Grab the Public Holidays

The next step is to add the public holidays.  Now I didn’t want to have to do this manually, so I went to my trusty friend Google and found the information I needed online (for NSW Australia).  Of course you would need to find your own suitable source.

http://www.industrialrelations.nsw.gov.au/oirwww/NSW_public_holidays/NSW_Public_Holidays.page

image

I created a new query\From Web Page, and Power Query gave me the following

image

I promoted the first row to headers, and then I had to merge the date and the year columns so I had a full date column I could use.  Once I had a text representation of the full date, I was able to convert this merged column into a Date format.

image

I then un-pivoted the columns to get this.

image

And finally I selected “Close and Load to”, “only create connection”.

image

The next step was to join this new Public Holiday table to my Calendar table.  This was quite simple – within Power Query I right clicked on the Calendar table query and then selected “Merge”.

image

I merged the 2 queries on the Date column using a Left Outer Join (the default as shown in 1 below).

image

Note that there are only 10 rows that match.  This is because my Public Holidays are for the years 2016 – 2018, yet my calendar table is designed to show up to today’s date only.  Into the future in 2017/18, the query will find additional matches and it will just work.

After merging the 2 queries, I then expanded the new column (shown as 1 below)

image

I made sure that I only selected the holiday name (2 above) and deselected the “use original column name as prefix” (shown as 3 above).

image

As you can see above, my calendar at this point has the names of the holidays as a new column.  All I had to do was write a new custom column that concatenates the weekday information with the public holiday information to give me a “working day” column.

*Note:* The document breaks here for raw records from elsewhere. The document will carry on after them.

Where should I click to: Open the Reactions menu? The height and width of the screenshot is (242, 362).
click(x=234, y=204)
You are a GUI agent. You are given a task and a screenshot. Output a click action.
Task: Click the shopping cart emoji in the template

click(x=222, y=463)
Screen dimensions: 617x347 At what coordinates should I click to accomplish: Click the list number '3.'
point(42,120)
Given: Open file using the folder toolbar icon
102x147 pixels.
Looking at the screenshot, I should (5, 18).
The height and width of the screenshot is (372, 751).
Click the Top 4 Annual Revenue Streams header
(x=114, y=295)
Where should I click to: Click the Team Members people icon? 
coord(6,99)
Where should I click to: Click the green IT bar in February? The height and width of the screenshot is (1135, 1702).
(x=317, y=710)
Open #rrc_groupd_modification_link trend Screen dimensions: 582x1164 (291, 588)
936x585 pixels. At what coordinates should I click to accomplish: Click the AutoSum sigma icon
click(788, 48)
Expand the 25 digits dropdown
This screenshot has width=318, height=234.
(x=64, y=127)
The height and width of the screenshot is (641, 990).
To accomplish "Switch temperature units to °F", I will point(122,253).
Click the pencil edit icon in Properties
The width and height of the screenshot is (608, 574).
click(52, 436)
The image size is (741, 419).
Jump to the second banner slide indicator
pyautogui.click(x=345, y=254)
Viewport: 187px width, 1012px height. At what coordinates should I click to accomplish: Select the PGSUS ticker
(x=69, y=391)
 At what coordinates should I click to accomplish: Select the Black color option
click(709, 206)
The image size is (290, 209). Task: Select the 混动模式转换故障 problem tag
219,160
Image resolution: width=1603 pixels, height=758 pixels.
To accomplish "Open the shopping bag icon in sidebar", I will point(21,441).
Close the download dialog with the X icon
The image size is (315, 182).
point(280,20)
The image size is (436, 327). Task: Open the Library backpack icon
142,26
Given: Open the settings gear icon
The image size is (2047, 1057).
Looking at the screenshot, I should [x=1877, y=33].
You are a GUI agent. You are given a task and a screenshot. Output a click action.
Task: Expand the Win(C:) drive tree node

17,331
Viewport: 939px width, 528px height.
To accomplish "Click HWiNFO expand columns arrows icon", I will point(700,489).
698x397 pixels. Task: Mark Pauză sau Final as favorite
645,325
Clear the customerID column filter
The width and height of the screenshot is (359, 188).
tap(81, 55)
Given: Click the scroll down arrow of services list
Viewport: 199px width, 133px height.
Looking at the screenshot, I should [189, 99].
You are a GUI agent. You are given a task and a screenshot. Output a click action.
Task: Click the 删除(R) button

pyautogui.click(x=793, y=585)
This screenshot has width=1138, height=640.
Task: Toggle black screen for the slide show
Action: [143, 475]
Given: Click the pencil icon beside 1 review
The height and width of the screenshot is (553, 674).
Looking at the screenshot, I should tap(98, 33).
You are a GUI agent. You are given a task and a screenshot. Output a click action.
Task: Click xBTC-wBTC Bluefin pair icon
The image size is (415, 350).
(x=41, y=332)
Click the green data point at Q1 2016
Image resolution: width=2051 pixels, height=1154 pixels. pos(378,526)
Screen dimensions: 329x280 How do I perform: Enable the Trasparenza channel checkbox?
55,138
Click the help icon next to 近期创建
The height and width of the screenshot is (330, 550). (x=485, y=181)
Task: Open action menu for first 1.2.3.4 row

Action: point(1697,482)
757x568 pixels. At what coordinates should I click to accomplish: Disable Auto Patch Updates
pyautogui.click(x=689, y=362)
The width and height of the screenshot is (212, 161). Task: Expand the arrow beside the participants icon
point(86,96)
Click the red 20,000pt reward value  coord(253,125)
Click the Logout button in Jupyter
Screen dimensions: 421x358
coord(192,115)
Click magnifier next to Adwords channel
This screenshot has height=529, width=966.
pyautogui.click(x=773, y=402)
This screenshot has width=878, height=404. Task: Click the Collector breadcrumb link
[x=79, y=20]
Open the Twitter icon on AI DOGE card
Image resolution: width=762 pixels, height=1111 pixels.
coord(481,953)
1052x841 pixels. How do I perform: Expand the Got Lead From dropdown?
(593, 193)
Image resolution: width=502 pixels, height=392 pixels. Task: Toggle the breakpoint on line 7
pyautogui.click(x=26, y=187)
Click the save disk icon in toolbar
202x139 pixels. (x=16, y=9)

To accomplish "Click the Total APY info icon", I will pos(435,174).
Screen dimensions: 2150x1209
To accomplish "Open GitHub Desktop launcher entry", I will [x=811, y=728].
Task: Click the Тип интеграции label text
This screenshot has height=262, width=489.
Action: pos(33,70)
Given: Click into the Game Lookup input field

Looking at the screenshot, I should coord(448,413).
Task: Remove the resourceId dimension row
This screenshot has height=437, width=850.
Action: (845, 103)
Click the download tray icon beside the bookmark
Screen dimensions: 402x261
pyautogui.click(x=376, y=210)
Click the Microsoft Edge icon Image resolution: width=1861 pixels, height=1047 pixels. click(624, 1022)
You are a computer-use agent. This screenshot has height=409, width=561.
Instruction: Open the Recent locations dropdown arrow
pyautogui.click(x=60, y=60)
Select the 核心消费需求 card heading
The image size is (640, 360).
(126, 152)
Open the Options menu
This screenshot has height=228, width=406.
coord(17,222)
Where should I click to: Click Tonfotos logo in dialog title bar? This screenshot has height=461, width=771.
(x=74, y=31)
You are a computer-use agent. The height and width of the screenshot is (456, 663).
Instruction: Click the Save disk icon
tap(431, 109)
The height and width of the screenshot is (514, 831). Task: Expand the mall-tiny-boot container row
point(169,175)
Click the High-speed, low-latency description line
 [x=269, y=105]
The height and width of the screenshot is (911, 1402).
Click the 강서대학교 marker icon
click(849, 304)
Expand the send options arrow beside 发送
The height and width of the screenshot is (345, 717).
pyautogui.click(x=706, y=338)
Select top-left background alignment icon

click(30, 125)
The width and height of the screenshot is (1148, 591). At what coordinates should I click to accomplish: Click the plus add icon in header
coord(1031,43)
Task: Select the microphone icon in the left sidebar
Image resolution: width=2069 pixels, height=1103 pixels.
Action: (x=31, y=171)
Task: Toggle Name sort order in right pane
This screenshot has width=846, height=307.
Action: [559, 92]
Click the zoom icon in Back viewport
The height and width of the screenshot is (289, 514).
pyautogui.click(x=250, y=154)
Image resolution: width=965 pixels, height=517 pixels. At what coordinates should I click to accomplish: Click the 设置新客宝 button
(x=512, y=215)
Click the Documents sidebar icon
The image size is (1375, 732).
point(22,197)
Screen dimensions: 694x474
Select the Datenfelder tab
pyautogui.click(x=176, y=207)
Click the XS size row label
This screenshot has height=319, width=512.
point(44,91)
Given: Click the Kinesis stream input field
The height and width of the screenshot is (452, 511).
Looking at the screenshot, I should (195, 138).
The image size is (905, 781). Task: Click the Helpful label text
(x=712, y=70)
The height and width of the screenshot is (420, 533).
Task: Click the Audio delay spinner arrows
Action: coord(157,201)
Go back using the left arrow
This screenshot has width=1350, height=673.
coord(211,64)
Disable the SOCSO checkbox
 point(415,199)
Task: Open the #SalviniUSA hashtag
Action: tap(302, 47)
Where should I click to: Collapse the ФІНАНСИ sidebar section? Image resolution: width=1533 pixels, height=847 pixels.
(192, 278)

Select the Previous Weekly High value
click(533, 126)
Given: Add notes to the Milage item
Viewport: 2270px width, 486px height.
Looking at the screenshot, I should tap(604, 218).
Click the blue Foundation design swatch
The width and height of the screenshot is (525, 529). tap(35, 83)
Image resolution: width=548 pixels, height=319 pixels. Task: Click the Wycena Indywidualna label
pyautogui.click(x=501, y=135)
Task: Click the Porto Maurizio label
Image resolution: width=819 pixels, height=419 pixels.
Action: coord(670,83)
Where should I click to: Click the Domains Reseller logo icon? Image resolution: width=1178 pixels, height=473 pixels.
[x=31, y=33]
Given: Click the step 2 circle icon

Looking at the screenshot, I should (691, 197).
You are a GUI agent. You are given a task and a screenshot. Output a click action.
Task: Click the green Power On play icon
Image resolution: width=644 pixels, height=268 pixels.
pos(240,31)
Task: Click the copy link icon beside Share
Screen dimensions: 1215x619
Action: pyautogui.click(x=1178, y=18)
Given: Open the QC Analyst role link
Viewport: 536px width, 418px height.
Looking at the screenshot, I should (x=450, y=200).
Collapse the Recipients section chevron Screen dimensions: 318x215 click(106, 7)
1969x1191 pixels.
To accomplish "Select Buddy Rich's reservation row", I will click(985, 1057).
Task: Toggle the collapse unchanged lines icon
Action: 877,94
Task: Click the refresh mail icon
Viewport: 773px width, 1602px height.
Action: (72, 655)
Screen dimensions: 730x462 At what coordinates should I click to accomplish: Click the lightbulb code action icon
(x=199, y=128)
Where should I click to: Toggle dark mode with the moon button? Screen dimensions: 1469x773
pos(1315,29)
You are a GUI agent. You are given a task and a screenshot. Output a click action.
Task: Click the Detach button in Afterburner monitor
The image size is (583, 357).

Note how I used spacing, line breaks and brackets in the formula window below to make the code more readable.  It will work without doing this, but good luck trying to write and debug the formulas 🙂

image

As you can see below, this new column returns the 1 from the Weekday column except if there is a public holiday, then it returns 0.

image

The last step was to change the data types of these columns to be “whole number” rather than “Any”.  Once I had loaded these 2 tables into Power Pivot, I had this.

image

Importantly, I have not joined the 2 tables with a relationship.  A relationship can’t work in this scenario because there is a range of dates in the Absence Table (from date, to date) rather than a list of dates.  Given there is no relationship, it is necessary to write a DAX formula that looks at the Absence Table then filters the Calendar table so that only the days between the First Day Off and the Return Date are showing. Then add up the Working Day column to work out how many days off.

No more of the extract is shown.